Chitrasena had long ago realized that it was the dance and not the dancer. He got so engrossed with the dance that he lost himself in it, and sometimes "Janus" emerged much to the horror of those around him. As "Janus" he could be the "devil" himself. Vajira knew this best, in as much as their love, based on a "Guru-Sishya" relationship, was truly consummated only in the dance. One day it would be Chitra who responded to the drum, and on another day, Vajira would tie him up in knots. Shiva and Shakthi moving, changing, alternating with each other to keep the rhythm flowing. For years Chitrasena and Vajira have preserved the rhythm and the dance as a living tradition, and prevented it from ending up in some museum. Through innovation and dedication they have succeeded in making girls dance male fertility dances better than the men!

Upekha, is their finest production. This then is a perfect reflection of the Kali Yuga in which we live, where everything is back to front or upside down. Chitrasena then is the dance master who kept the flame lit so that the drums of the Gods could be heard once more in the City of Colombo. Not just as ritual only but as sound mantra - a dimension that cannot be erased since it transcends time.

Chitra at eighty is a part of our post-colonial heritage. Like Lester, Amaradeva and yes, I would also include in this list another eighty-year-old. the Englishman Arthur C.Clarke who made Lanka his home in the fifties. All these heroes have had a dream. All of them have lived out their dream. As they grow older, we who are younger, have much to be grateful to them.

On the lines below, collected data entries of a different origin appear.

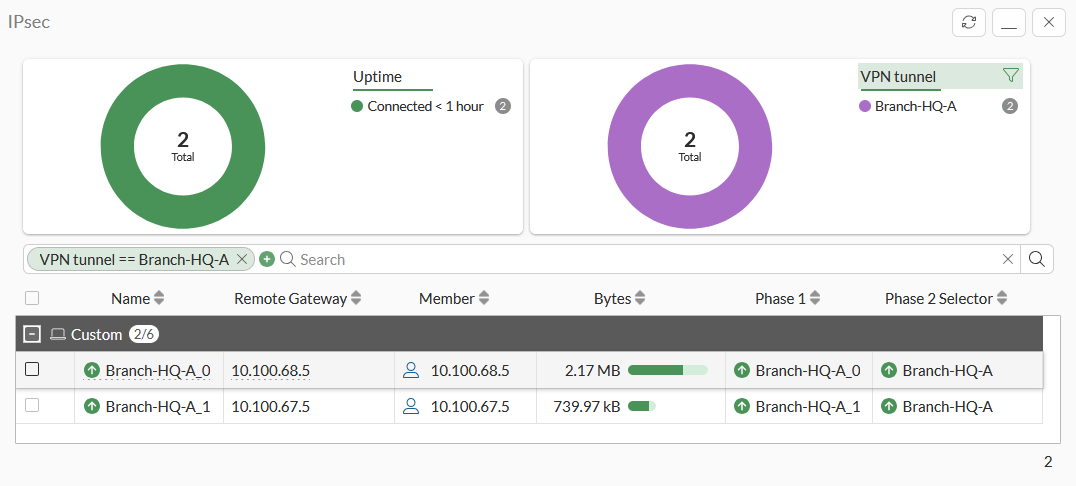1076x486 pixels.
Task: Check the Branch-HQ-A_0 row checkbox
Action: point(32,370)
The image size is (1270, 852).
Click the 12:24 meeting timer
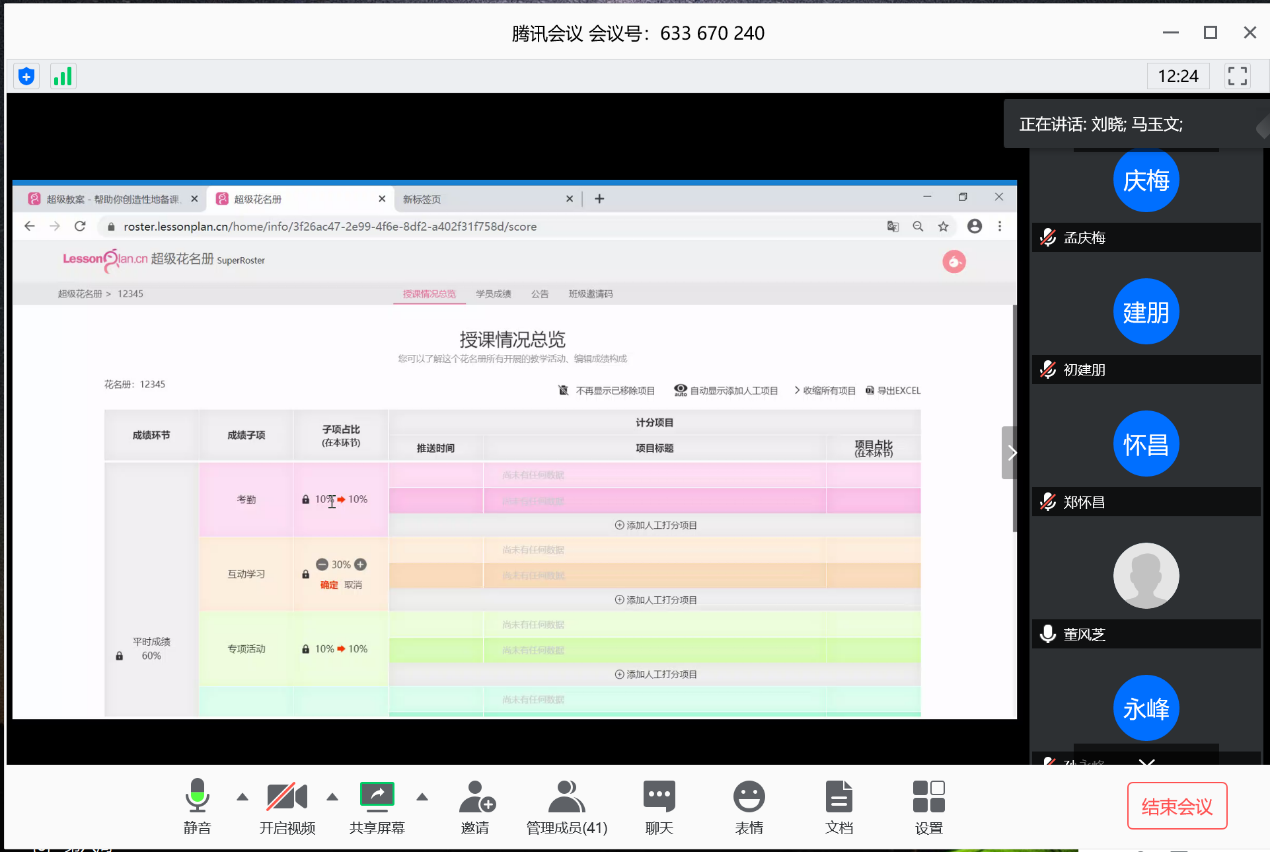[1178, 76]
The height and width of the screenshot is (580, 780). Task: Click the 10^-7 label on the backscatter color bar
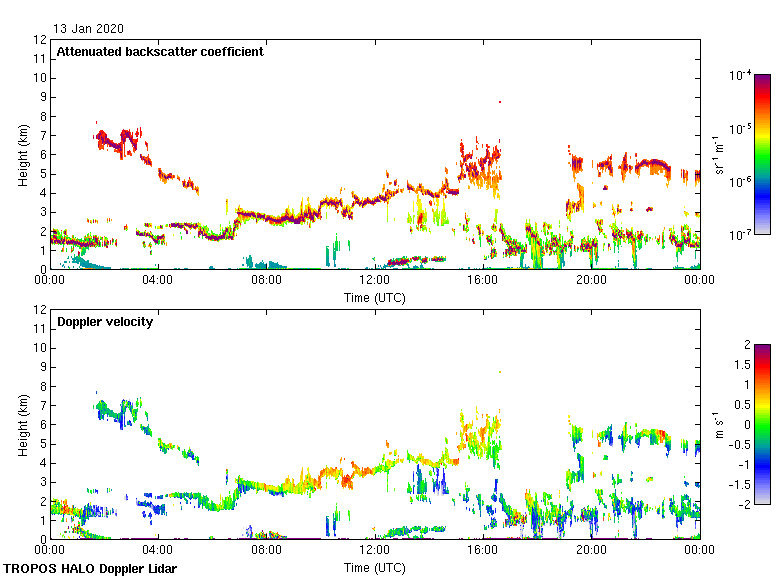[x=740, y=234]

Their dream made them transcend boundaries of race and space and like icons they have become the cultural property of "Planet Earth." However every dreamer is always alone though surrounded by a crowd. It is this loneliness that forces a mind immersed in the muse into action. In truth it is love alone that motivates the real artist - the joy of sharing with others the discovery of the inner being.

Chitra the pilgrim has walked alone cried alone and danced alone. I have been privileged to witness this sacrificial offering of a man who gave his life to dance. Shiva, the Lord of the Dance, has blessed his favored disciple, with eighty long years of merit. As Chitra enters that last phase of dancing with the divine, it is in the "heart-chakra" that the muse now resides. It was another legendary dancer, Ram Gopal, who dedicated his performance to the setting sun. All of us, who thanks to longevity have entered that phase of witnessing the dance of the setting sun, have wisdom born of experience. May I then be permitted to end my tribute to my beloved friend with a quote from "Alice in Wonderland" - a line that can easily be attributed to Chitrasena himself?

"Will you, won’t you, will you, won’t you, will you join the dance?"